Source document:
-----

In another aspect of the disclosure, a polishing machine includes a housing, a motor, a first execution assembly, a limiting member and an operation member. The housing includes a handle portion for a user gripping. The motor is disposed in the housing. The main shaft is rotatable relative to the housing about a first axis. The first execution assembly is configured for connecting to a first accessory, where, the first execution assembly includes a first rotation member and a first output member, the first rotation member is configured for connecting to the main shaft and is rotatable about the first axis under driving of the main shaft in response to connecting to the main shaft; the first output includes a first driving portion for connecting to the first accessory to drive the first accessory, the first output member is rotatable relative to the first d rotation member about a second axis; the second axis is parallel to the first axis, and a distance between the second axis and the first axis is greater than or equal to 1 mm and less than or equal to 12 mm. The limiting member is movable between a first position and a second position, where, the limiting member is configured to, in condition that the limiting member is at the first position, prevent the first rotation member from moving relative to the main shaft; and the limiting member is further configured to, in condition that the limiting member is at the second position, allow the first rotation member to move relative to the main shaft. And the operation member is configured to, in condition that the operation member is operated, allow the limiting operation to disengage from the first position.

BRIEF DESCRIPTION OF DRAWINGS

FIG. 1 is a plan view illustrating a polishing machine according to an example;

FIG. 2 is a top view illustrating a main engine in FIG. 1;

FIG. 3 is a sectional view illustrating the main engine, a first execution assembly, a second execution assembly, and a third execution assembly in FIG. 1;

FIG. 4 is an enlarged view illustrating partial structure in FIG. 3, where a limiting member is in a first position;

FIG. 5 is a sectional view illustrating a main shaft, a driving member and the limiting member in FIG. 4 when the main shaft is installed with a first execution assembly;

FIG. 6 is an enlarged view illustrating some structures in FIG. 3, where the limiting member is in a second position;

FIG. 7 is a sectional view illustrating the main shaft, the driving member and the limiting member in FIG. 6 when the main shaft is installed with the first execution assembly;

FIG. 8 is a plan view illustrating the first execution assembly in FIG. 1;

FIG. 9 is a plan view illustrating the driving member in FIG. 3;

FIG. 10 is a plan view illustrating the main engine in FIG. 1 without a housing;

FIG. 11 is a perspective view illustrating the structure shown in FIG. 10;

FIG. 12 is an exploded view illustrating a motor and an air guiding cover in FIG. 11;

FIG. 13 is a perspective view illustrating the main engine in FIG. 1; and

FIG. 14 is an enlarged view illustrating partial region in FIG. 13.

DETAILED DESCRIPTION

As shown in FIG. 1 to FIG. 3, a polishing machine includes a main engine 10a and a first execution assembly 50. The main engine 10a includes a housing 11, a motor 12 and a main shaft 13. The first execution assembly 50 is configured for connecting to a first accessory 50a, so that the main engine 10a outputs the power to the first execution assembly 50, and the first execution assembly 50 drives the first accessory 50a to move so as to realize a first function such as sanding, polishing and waxing. The housing 11 includes a handle portion 111 for a user gripping.

-----

Given data:
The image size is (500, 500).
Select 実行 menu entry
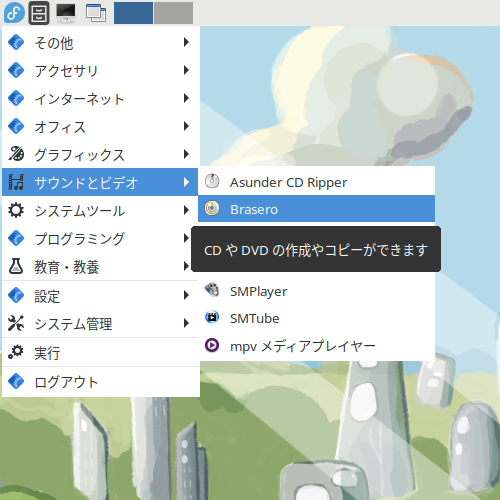click(x=100, y=352)
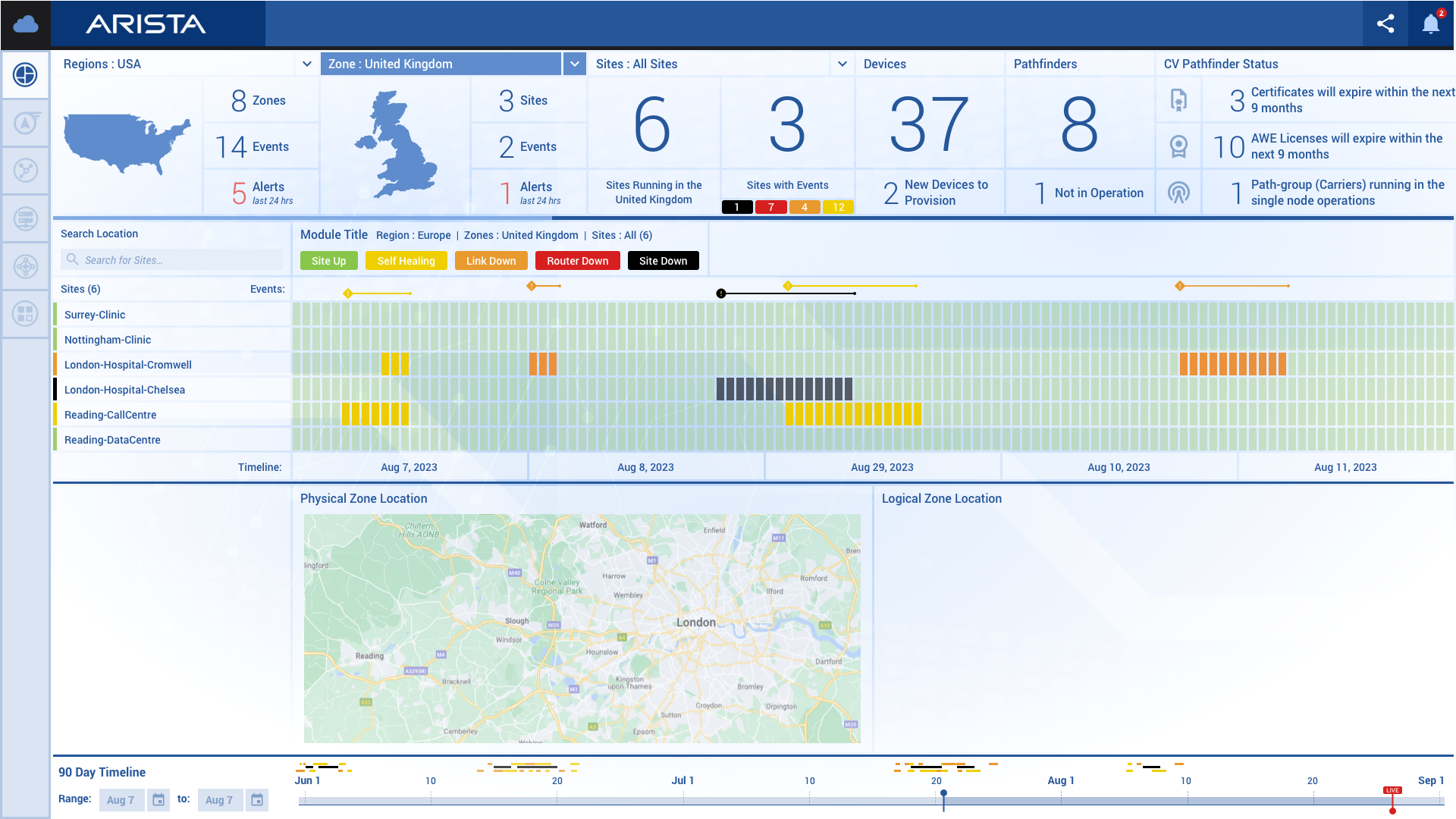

-----

Task list:
(1) Answer these questions about the polishing machine text, marking each answer with the matching letter.
(a) What are the smallest and largest distances allowed between the second axis and the first axis?
(b) Which two parts appear in the exploded view of FIG. 12?
(c) What example functions does the first accessory perform when the first execution assembly drives it?
(2) Write a continuation of the polishing machine text, starting right after its final sentence.

Exercise results:
(1)
(a) The distance is at least 1 mm and at most 12 mm.
(b) FIG. 12 shows the motor and the air guiding cover.
(c) Sanding, polishing and waxing.

(2)
The motor 12 is disposed in the housing 11. The main shaft 13 is rotatable about a first axis 101 relative to the housing 11, and the main shaft 13 outputs the power when the main shaft 13 is rotating. The main engine 10a may be detachably connected to the first execution assembly 50, thereby facilitating the user to replace different execution assembly according to the needs. The polishing machine 100 further includes a second execution assembly 60 for connecting to a second accessory 60a. When the first execution assembly 50 is disassembled, the user may connect the second execution assembly 60 to the main engine 10a, so that the main engine 10a outputs the power to the second execution assembly 60, and the second execution assembly 60 drives the second accessory 60a to move to realize the second function different from the first function. It can be understood that, the first function may be one or more of the following: sanding, polishing and waxing, and the second function may also be one or more of the following: sanding, polishing and waxing. Both the first function and the second function may be sanding, polishing or waxing. In one example, both the first function and the second function are sanding; the difference is that, the first function may realize sanding with a first precision, and the second function may realize sanding with a second precision.

The polishing machine 100 further includes a third execution assembly 70 for connecting to a third accessory 70a. When the first execution assembly 50 or the second execution assembly 60 is disassembled, the user may connect the third execution assembly 70 to the main engine 10a, so that the main engine 10a outputs the power to the third execution assembly 70, and the third execution assembly 70 drives the third accessory 70a to move to realize a third function.

When the user needs to perform three processes, namely sanding, polishing and waxing, on the automobiles and the workpieces, the user only needs one polishing machine 100 installed with different execution assemblies to complete the three processes, which facilities the user's operation, saves the cost and improves the work efficiency.

In the present example, the main engine 10a further includes an installation assembly 20 for detachably installing the above-mentioned first execution assembly 50, the second execution assembly 60 or the third execution assembly 70 to the main shaft 13. As shown in FIG. 3 and FIG. 4, the installation assembly 20 includes a limiting member 21 and an operation member 22. The limiting member 21 is configured for locking or releasing the first execution assembly 50, the second execution assembly 60 or the third execution assembly 70. The operation member 22 is configured for the user to operate so that the limiting member 21 releases the first execution assembly 50, the second execution assembly 60 and the third execution assembly 70.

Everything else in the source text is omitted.